Aos 24 anos, o médio ofensivo continua a ser um enfant terrible à solta na Premier League – para já no Aston Villa, em breve num clube de maior dimensão. Com uma infância marcada pela morte prematura do irmão mais novo e pela ligação desde miúdo com o clube com o qual sempre teve contrato desde o início da carreira, Grealish esteve envolvido em vários casos fora das quatro linhas: foi fotografado a inalar óxido nitroso, apanhado em noitadas, suspenso por uma festa até de madrugada num hotel. Em março deste ano, no início da pandemia na Europa, chocou com várias viaturas após marcar presença numa festa em casa de um amigo no dia seguinte a ter deixado uma mensagem aos seguidores para que ficassem em casa e cumprissem o confinamento. Logo a seguir, assumiu as culpas, disse que é humano e também erra, fez doações ao Hospital Pediátrico de Birmingham e ao Serviço Nacional de Saúde. O internacional Sub-21 que foi notícia por ter jogado com umas chuteiras rotas a decisão da subida do Aston Villa falha mas também dá a volta. Na vida como nos campos de futebol.

Com um penteado diferente e com algumas semelhanças com Ronaldo, o jogador que foi uma inspiração para o capitão do Aston Villa (“Adoro sentir a pressão das bancadas, os insultos dos adeptos contra mim. Uso isso para me motivar ainda mais e fazer uma boa exibição. Foi algo que aprendi com Ronaldo. Quando era criança via os adeptos absolutamente loucos a assobia-lo quando ele vinha jogar com o Aston Villa e acabava por fazer sempre boas exibições”, contou no início de junho) liderou a equipa visitada numa entrada separada do Sheffield United antes de várias homenagens no arranque do jogo, ao Black Lives Matter e ao NHS, o Serviço Nacional de Saúde – ambas visíveis nas camisolas das duas equipas.
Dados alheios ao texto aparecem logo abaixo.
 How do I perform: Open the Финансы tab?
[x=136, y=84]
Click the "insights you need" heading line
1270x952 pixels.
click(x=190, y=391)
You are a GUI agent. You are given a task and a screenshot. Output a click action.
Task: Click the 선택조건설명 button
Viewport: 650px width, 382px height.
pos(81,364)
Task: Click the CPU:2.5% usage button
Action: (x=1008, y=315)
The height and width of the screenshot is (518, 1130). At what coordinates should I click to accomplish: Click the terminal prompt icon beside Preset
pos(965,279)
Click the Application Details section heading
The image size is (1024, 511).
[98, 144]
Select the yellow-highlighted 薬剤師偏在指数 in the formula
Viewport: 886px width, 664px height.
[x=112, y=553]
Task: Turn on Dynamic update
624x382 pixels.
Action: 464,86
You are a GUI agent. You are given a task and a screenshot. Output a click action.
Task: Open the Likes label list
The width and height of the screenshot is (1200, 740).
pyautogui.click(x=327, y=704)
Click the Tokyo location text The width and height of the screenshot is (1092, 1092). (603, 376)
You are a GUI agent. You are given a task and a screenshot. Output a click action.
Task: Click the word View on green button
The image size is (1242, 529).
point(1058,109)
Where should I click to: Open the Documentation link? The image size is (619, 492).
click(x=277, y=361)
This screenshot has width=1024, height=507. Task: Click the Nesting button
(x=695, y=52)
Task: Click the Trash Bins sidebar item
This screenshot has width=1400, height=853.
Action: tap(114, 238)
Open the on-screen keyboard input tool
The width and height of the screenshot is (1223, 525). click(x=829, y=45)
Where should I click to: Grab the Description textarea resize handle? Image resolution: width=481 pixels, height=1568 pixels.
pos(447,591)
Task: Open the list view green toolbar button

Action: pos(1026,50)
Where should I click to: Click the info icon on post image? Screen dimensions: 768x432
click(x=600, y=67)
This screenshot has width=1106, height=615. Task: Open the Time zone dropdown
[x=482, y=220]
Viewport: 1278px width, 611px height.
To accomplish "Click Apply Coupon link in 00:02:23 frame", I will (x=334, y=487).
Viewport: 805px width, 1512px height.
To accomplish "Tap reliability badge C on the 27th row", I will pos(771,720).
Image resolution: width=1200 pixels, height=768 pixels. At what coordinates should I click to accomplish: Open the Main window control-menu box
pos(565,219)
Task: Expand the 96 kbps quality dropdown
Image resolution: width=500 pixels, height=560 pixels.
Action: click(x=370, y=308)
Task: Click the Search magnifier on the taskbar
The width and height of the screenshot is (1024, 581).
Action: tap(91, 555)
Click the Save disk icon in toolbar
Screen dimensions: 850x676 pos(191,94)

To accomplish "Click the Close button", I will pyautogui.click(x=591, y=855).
No entanto, houve também uma referência especial a Ron Smith, pai do treinador da casa, com um colete com as iniciais “RS, 79” no lugar que costumava ocupar no Villa Park.

O jogo, esse, começou sem grande motivos de interesse. O Aston Villa, a necessitar de ganhar para sair dos lugares de descida, teve mais bola, mais remates e mais cantos ao longo da primeira parte mas conseguiu apenas criar alguns (poucos) lances de perigo através de bolas paradas, fossem eles cantos ou livre laterais. E seria dessa forma que o Sheffield United, já perto do intervalo, chegaria ao golo na primeira oportunidade criada junto da área contrária mas que acabaria por não ser validada: Nyland abordou mal o lance, entrou com a bola dentro da baliza, apoiou-se até nas redes para evitar a queda para trás mas Michael Oliver, um dos mais reputados árbitros ingleses, não validou o golo, dando indicação aos jogadores que não tinha recebido qualquer indicação no relógio através da tecnologia da linha de golo (que claramente teve uma avaria que o VAR também não corrigiu).

No regresso dos balneários, o tema ainda era motivo de conversa entre o árbitro e Chris Wilder, treinador do Sheffield United, que falou depois com Jack Grealish de mão à frente da boca mas provavelmente a explicar aquilo que se tinha passado. Certo é que, 45 minutos depois, não havia golos. E essa seria mesmo uma das raríssimas oportunidades para a equipa sensação da Premier League, que teve em Dean Henderson, guardião cedido pelo Manchester United, a figura em destaque para guardar o nulo com grandes defesas a remates de Keinan Davis e McGinn, ambas após assistências do inevitável capitão dos villans, o maior destaque dos visitados. Se o Aston Villa, a segunda pior defesa da Premier League, conseguiu voltar a fazer um jogo sem sofrer golos, o Sheffield United confirmou o porquê do sétimo lugar antes da paragem sendo a segunda defesa menos batida.